◆ SOURCE DOCUMENT:
☆ ☆ ☆

Representative read-only operations are shown below. Replace placeholders with connection or session ids returned by the running Navop app, and inspect --help or the live schema before execution:

bash
navop connections list --json
navop connections sessions --json
navop ssh exec --target <ssh-session-id> --command 'uname -a' --json
navop sftp list --connection <ssh-connection-id-or-name> --path /var/log --json
navop redis get --connection-id <redis-connection-id-or-name> --key app:status --json
navop mongo find --connection-id <mongo-session-id> --database app --collection users --filter '{"active":true}' --limit 20 --json
navop db query --connection <database-connection-id-or-name> --sql 'SELECT 1' --json
navop terminal read --target <terminal-session-id> --lines 80 --json

This is useful for terminal-capable Agents such as Codex: they can discover current Navop resources and operations on demand without pre-registering the complete Navop catalog in every model turn. It can reduce repeated context and token overhead, although the exact savings depend on how the client injects MCP tool definitions and how many groups are enabled.

The Skill does not completely remove MCP from the transport. The navop CLI still connects internally to Navop's authenticated loopback Public MCP endpoint, and Navop remains responsible for Tool Exposure, resource ids, permissions, approvals, sessions, results, and auditing. The Skill changes the Agent-side interaction from “carry every tool each turn” to “discover and call through terminal commands on demand.”

Use @navop/cli

@navop/cli provides status, tools, schema, call, and resource-oriented domain commands. The separate @navop/mcp package only runs the stdio bridge for compatible MCP clients.

☆ ☆ ☆

◆ ENTRIES SUPPLIED:
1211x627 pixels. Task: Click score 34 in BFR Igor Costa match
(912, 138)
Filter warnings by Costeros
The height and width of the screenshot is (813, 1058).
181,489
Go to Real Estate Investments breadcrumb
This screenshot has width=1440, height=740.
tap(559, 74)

☆ ☆ ☆

◆ WORK TO COMPLETE:
[1] In the Navop CLI text, what is the separate @navop/mcp package for?
[2] Continue the Navop CLI text, picking up right after its last sentence.

◆ RESPONSES BY ITEM NUMBER:
[1] It only runs the stdio bridge for compatible MCP clients.

[2]
Run navop ... only after checking the package source. Always obtain resource IDs and argument definitions from the current tools/schema output. Never guess IDs, reuse IDs from another device, or attempt to bypass approval.

Check or update the resolved CLI when needed:

bash
npm view @navop/cli version
navop --version

Run npm install -g @navop/cli@latest before using the Skill, and npm update -g @navop/cli to update it. Native MCP clients should use npx -y @navop/mcp@latest as their stdio bridge.

Approve and troubleshoot

The approval window shows the requesting client, operation, resource, and parameters. Reject unexpected requests and correct the client instead of globally weakening permissions. ACP authorization does not automatically approve Public MCP.

For failures, check that Navop is running, server mode, Node.js, client configuration, discovery permissions, Tool Exposure, and live schema. Reconnect after endpoint changes. Redact tokens, local paths, connection names, and business parameters from logs.